------ PROVIDED DATA
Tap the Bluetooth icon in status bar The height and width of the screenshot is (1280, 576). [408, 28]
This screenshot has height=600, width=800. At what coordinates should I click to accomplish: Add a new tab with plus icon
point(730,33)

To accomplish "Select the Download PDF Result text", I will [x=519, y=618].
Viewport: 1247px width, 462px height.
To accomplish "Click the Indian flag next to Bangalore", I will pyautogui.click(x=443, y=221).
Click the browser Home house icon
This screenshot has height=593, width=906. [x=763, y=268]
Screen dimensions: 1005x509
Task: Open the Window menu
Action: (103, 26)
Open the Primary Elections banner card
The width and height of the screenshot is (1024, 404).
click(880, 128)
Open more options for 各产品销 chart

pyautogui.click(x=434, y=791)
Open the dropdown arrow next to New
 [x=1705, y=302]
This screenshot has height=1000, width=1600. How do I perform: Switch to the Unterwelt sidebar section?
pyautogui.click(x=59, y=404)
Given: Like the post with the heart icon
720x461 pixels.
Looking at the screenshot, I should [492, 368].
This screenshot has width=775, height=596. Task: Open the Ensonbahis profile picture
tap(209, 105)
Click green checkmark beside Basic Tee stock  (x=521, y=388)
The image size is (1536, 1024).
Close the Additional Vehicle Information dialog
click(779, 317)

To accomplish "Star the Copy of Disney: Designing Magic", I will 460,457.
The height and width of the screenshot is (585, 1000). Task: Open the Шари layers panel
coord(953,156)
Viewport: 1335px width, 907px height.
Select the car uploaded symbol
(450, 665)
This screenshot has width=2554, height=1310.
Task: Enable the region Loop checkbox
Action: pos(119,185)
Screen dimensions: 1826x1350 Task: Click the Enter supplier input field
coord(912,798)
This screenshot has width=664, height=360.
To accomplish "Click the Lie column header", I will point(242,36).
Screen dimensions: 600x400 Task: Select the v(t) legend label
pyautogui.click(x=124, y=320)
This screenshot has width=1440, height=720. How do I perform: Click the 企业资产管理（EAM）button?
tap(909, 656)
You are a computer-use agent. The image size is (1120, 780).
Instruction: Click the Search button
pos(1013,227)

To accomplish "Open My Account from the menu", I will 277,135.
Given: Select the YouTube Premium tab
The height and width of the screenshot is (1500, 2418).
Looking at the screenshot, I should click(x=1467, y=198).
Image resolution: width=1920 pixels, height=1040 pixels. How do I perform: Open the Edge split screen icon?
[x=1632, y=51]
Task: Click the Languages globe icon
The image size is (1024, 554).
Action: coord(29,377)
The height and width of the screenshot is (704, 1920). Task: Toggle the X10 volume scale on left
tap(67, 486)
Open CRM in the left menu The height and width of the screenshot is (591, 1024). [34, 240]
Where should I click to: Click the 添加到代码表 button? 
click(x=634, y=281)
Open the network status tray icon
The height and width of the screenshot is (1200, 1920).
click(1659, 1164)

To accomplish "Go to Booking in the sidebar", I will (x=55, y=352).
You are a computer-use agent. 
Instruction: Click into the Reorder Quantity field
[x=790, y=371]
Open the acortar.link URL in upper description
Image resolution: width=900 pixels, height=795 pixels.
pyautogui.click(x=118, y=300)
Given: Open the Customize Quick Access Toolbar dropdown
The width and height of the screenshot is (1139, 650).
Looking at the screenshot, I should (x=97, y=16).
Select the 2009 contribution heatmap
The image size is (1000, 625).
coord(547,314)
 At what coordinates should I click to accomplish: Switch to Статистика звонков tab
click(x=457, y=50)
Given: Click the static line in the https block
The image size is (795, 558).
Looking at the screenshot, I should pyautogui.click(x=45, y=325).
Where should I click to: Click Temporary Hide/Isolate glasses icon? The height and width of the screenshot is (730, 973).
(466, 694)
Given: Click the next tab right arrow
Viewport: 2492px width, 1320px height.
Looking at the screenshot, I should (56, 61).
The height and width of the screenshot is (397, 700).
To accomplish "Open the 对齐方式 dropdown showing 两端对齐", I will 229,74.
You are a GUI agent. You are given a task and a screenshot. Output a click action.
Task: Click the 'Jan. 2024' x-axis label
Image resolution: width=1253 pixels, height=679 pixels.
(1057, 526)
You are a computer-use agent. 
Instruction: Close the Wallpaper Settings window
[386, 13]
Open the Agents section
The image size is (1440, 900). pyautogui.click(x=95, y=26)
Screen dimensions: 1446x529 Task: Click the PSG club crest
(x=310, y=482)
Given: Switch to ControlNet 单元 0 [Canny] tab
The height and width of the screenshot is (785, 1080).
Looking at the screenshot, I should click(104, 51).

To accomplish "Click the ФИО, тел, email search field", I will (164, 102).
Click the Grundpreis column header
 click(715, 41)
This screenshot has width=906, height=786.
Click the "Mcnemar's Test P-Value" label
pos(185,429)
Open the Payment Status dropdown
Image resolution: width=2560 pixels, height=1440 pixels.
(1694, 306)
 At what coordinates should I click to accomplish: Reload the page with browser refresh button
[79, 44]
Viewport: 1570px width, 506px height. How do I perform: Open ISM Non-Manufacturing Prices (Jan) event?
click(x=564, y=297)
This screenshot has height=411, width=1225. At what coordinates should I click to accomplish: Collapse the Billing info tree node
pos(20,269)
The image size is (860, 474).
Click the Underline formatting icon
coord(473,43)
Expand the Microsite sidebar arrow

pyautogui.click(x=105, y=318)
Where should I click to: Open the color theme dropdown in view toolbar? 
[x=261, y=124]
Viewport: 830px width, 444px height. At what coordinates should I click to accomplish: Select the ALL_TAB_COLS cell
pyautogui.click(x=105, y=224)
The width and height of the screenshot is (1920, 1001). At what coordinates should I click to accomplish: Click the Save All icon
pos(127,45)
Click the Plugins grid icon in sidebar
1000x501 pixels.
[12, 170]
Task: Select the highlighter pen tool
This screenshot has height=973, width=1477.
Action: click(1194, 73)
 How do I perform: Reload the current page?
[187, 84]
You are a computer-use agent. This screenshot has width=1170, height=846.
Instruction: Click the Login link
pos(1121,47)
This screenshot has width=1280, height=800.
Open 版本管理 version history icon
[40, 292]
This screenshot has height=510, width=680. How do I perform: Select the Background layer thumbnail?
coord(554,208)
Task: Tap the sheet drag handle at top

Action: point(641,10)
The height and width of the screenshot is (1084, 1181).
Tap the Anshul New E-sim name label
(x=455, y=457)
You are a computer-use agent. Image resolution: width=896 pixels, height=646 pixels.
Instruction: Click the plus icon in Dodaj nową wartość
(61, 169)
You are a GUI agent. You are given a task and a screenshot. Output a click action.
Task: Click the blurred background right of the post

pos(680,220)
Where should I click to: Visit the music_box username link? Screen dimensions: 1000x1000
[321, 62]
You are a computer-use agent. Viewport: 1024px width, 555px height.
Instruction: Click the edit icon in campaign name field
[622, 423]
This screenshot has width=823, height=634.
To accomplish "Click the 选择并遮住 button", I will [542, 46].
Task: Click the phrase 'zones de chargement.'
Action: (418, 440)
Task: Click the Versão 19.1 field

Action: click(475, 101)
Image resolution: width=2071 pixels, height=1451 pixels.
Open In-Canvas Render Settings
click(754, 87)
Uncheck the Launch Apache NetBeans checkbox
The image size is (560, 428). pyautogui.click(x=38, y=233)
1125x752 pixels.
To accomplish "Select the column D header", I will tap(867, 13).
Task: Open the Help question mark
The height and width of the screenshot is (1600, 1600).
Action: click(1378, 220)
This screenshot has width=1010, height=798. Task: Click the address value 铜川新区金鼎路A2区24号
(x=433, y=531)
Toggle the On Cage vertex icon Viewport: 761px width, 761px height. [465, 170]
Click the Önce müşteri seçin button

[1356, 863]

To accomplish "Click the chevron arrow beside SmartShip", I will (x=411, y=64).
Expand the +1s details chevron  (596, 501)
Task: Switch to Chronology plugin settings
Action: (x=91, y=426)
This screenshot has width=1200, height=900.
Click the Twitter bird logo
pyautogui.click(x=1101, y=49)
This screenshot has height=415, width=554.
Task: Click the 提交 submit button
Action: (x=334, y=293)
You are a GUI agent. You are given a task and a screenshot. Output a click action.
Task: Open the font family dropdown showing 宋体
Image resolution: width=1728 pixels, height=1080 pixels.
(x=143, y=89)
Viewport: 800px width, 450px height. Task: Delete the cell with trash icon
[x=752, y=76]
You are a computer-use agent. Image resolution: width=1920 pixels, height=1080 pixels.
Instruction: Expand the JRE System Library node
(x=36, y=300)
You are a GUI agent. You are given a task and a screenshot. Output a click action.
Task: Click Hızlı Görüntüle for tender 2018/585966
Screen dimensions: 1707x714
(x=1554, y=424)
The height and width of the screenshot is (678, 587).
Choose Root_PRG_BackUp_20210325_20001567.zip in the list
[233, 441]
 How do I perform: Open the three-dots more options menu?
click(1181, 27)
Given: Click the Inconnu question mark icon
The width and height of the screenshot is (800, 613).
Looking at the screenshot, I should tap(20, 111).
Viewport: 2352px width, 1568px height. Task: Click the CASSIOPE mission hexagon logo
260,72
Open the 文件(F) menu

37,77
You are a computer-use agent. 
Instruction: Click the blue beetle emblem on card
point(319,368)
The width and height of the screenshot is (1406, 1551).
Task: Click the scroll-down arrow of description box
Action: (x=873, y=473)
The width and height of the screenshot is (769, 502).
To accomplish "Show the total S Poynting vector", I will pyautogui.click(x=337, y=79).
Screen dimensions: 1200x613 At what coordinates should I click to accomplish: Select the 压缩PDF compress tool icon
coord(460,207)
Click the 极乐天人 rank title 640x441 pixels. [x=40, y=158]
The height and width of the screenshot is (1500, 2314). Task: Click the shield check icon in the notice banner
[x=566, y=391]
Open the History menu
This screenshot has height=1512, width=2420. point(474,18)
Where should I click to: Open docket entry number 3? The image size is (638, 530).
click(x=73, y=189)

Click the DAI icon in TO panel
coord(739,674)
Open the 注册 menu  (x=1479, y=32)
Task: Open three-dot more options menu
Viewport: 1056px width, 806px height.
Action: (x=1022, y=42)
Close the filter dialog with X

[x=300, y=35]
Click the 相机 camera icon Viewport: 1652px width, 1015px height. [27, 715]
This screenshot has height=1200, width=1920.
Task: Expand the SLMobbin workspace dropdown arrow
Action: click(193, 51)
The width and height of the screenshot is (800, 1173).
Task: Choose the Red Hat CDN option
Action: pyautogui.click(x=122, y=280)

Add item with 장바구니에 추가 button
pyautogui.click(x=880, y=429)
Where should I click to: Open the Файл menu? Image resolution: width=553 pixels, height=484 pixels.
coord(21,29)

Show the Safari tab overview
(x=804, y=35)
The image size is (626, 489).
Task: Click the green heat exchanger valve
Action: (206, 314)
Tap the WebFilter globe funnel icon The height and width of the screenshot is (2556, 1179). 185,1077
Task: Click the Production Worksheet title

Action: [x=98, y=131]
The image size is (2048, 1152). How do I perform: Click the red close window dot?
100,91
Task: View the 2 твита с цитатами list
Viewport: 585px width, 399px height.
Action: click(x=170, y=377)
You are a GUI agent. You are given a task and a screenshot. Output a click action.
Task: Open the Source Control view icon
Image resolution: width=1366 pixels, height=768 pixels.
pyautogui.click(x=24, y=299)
------------
▸ **WHAT YOU NEED TO DO**
Which rows above contain "Viewport"? List each of them in full, treating uppercase and lowercase as distinct.

▸ **FINISHED TASK**
Viewport: 1247px width, 462px height.
Viewport: 1335px width, 907px height.
Viewport: 2492px width, 1320px height.
Viewport: 1570px width, 506px height. How do I perform: Open ISM Non-Manufacturing Prices (Jan) event?
Viewport: 830px width, 444px height. At what coordinates should I click to accomplish: Select the ALL_TAB_COLS cell
You are a computer-use agent. Viewport: 1024px width, 555px height.
Toggle the On Cage vertex icon Viewport: 761px width, 761px height. [465, 170]
Viewport: 800px width, 450px height. Task: Delete the cell with trash icon
Viewport: 2352px width, 1568px height. Task: Click the CASSIOPE mission hexagon logo
Viewport: 1056px width, 806px height.
Click the 相机 camera icon Viewport: 1652px width, 1015px height. [27, 715]
Viewport: 585px width, 399px height.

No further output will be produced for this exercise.